### [MATERIAL PROVIDED]
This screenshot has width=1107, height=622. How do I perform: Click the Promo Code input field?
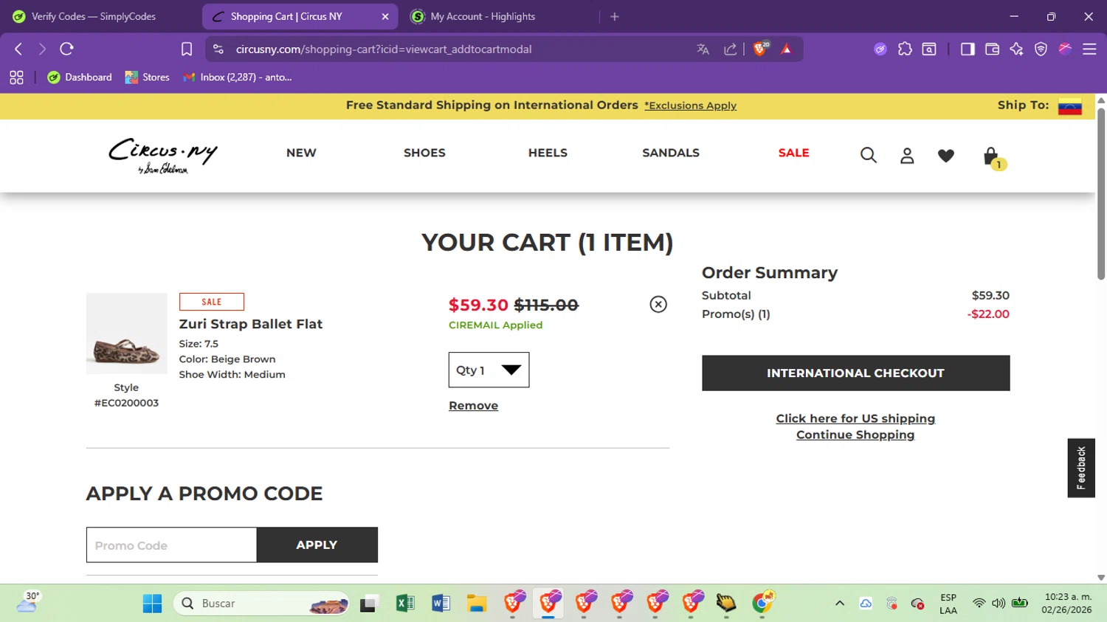coord(171,545)
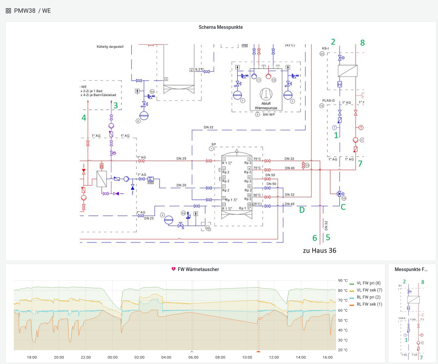Toggle visibility of RL FW sek (1) series
This screenshot has height=364, width=438.
tap(370, 304)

### [AIM OF THE EXERCISE]
Copy out the data above word for word, leaving out the pictures.

### [OUTPUT BELOW]
This screenshot has width=1107, height=622. How do I perform: Click the Promo Code input field?
coord(171,545)
Toggle visibility of RL FW sek (1) series
This screenshot has height=364, width=438.
tap(370, 304)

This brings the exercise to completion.